◆ ACTION ITEM ◆
Copy out each record that follows exactly, and omit any picture you find.

(Records from a data collection)
□ □ □ □

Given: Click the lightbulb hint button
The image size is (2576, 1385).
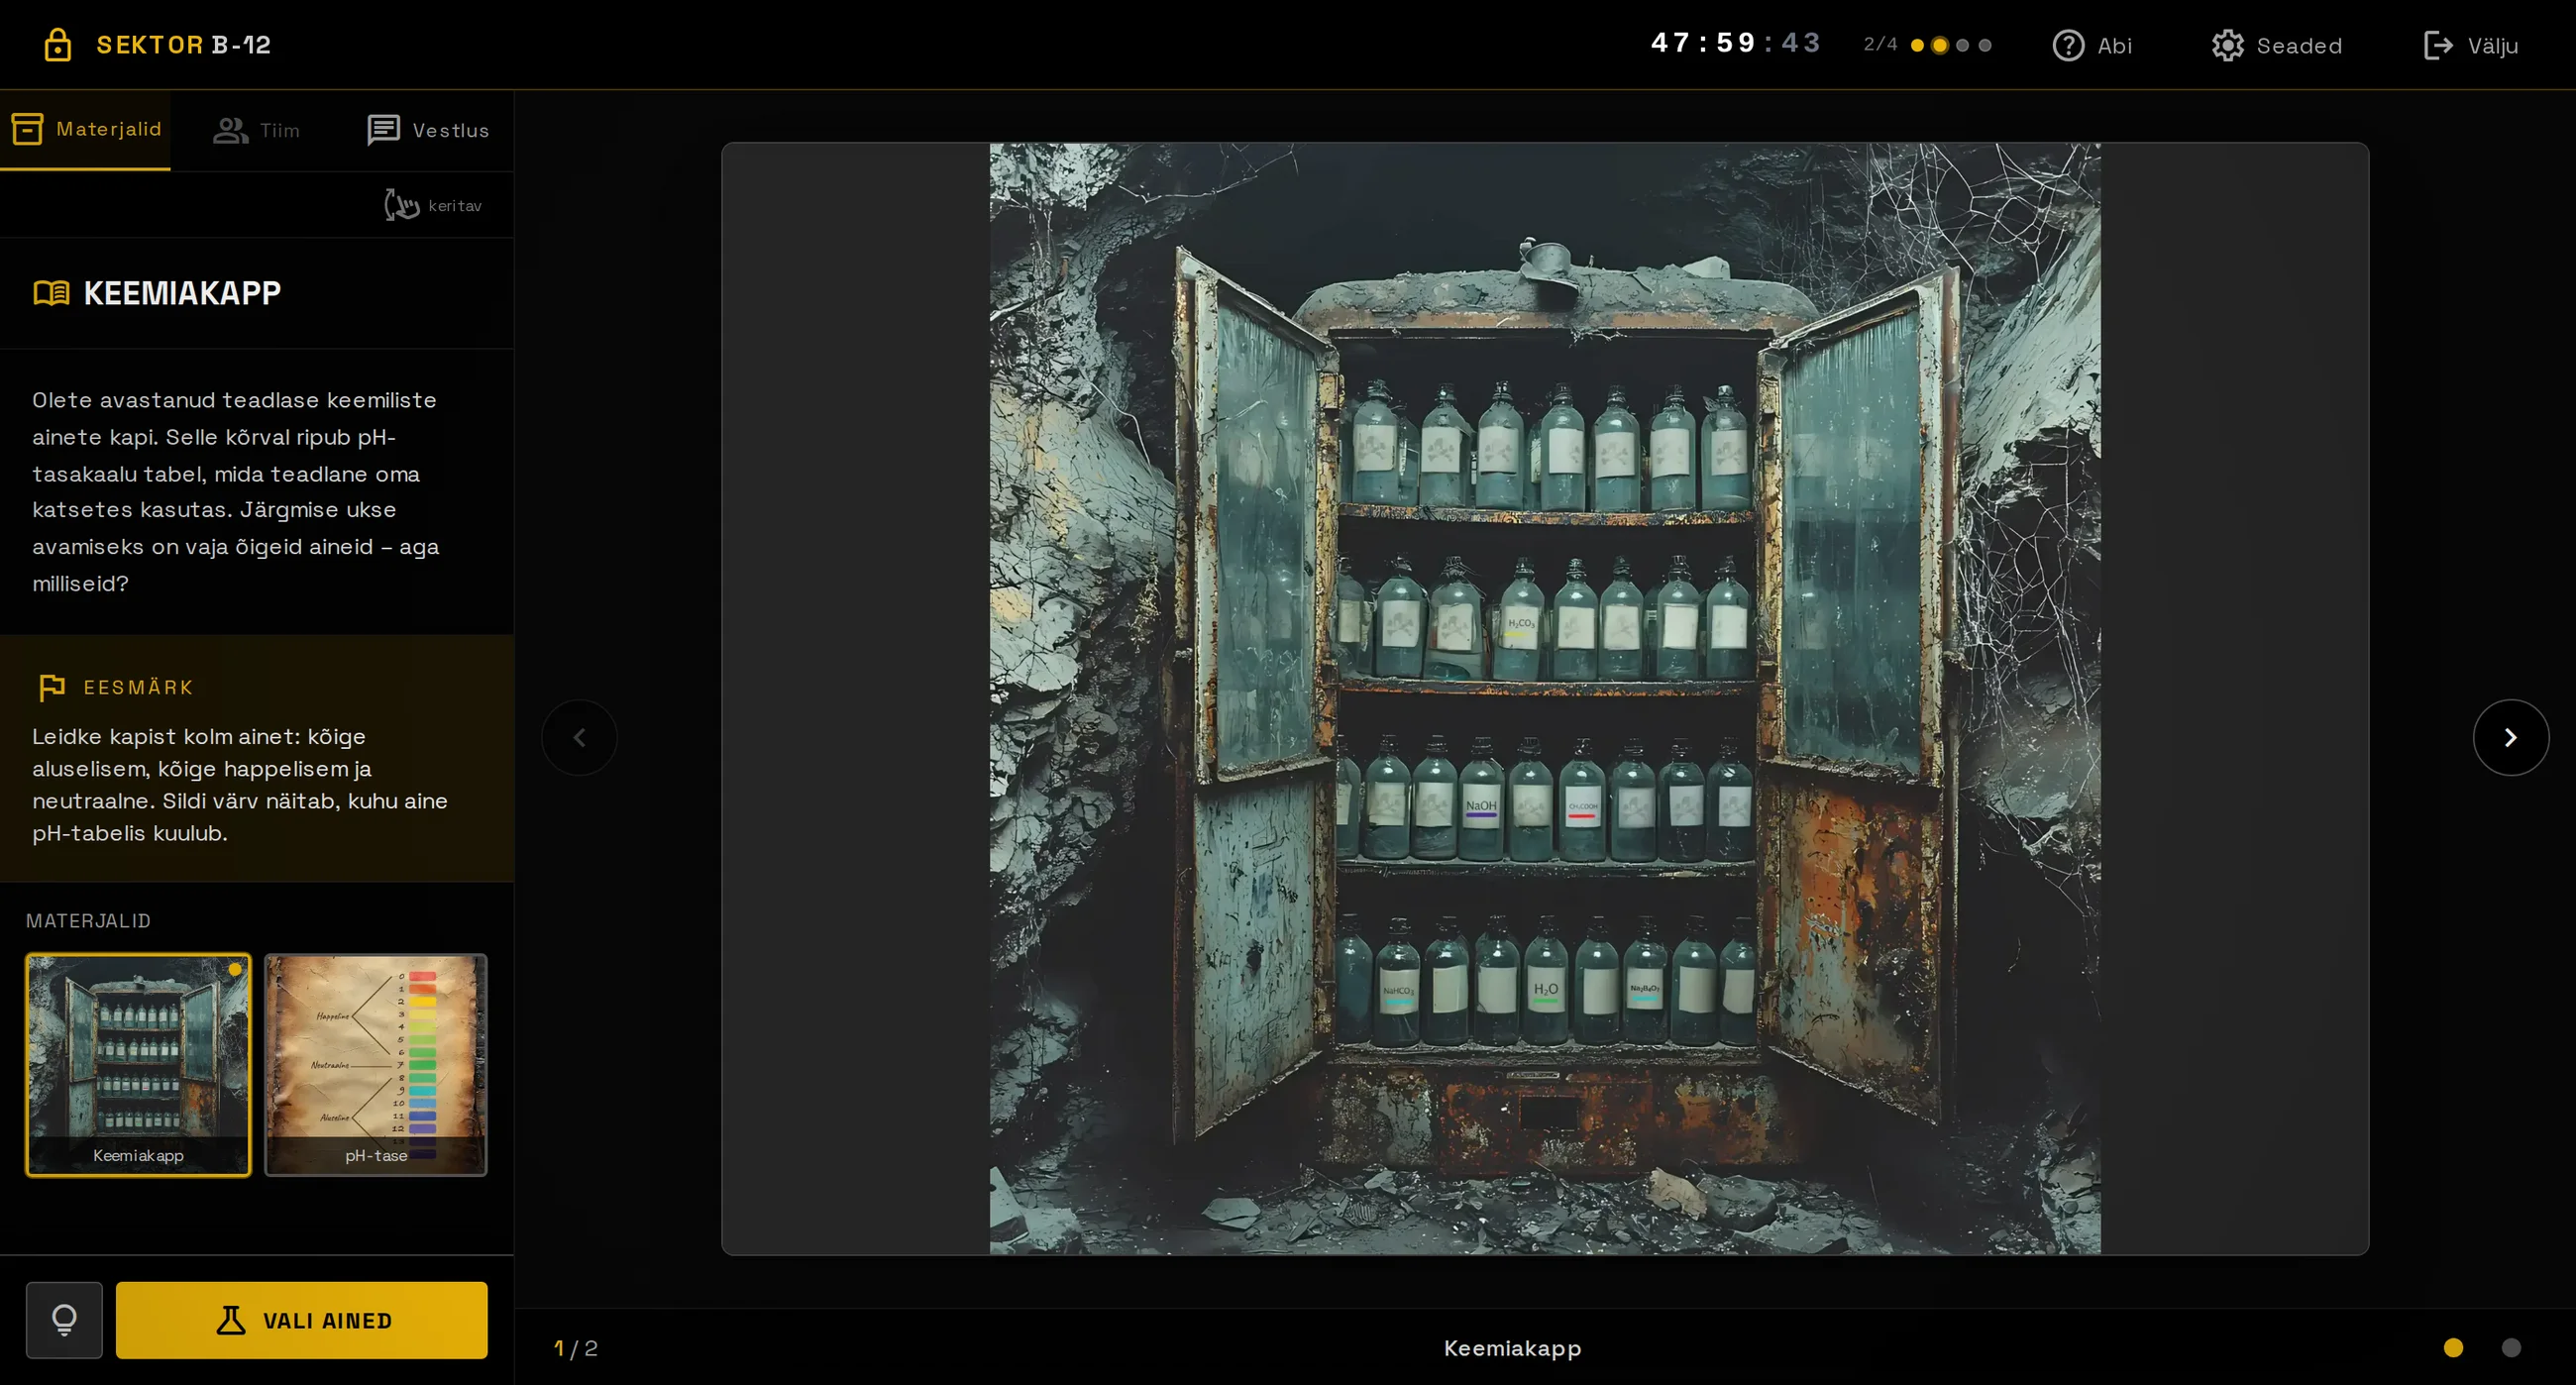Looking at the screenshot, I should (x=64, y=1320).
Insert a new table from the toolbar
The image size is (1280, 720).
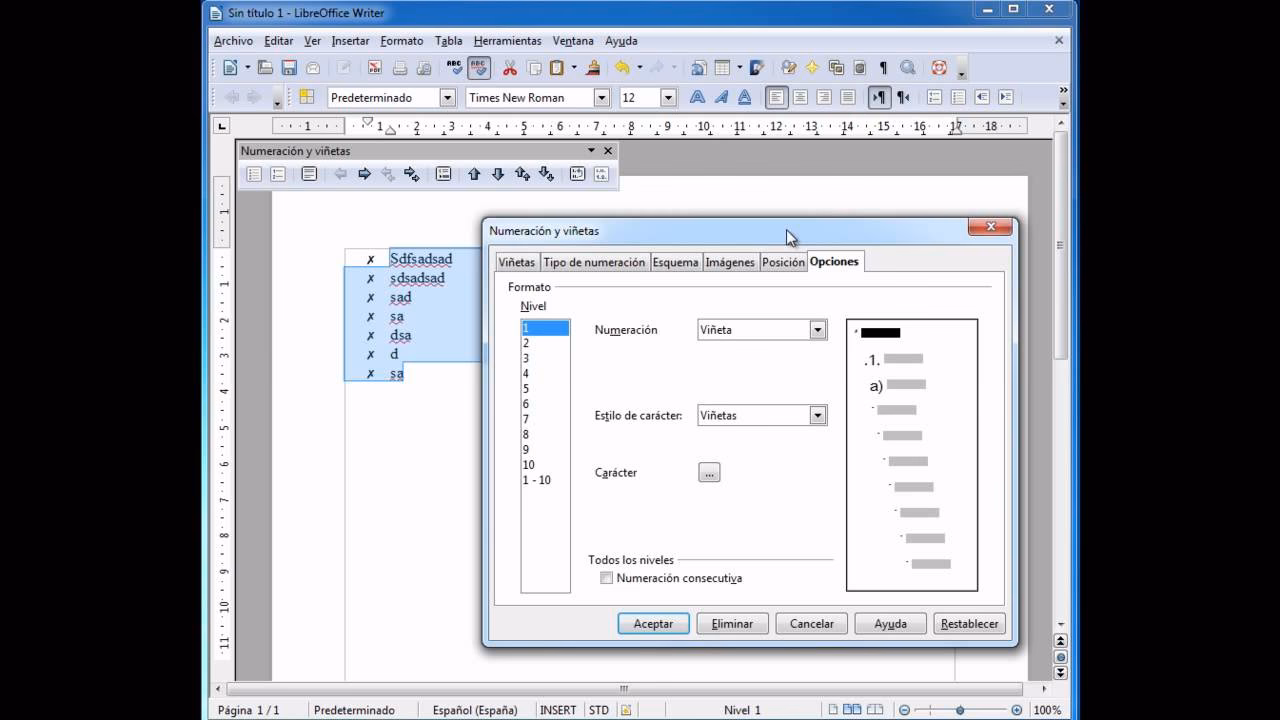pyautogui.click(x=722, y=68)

□ □ □ □

◆ PROBLEM SOLUTION ◆
Given: Click the lightbulb hint button
The image size is (2576, 1385).
Looking at the screenshot, I should (x=64, y=1320).
Insert a new table from the toolbar
The image size is (1280, 720).
pyautogui.click(x=722, y=68)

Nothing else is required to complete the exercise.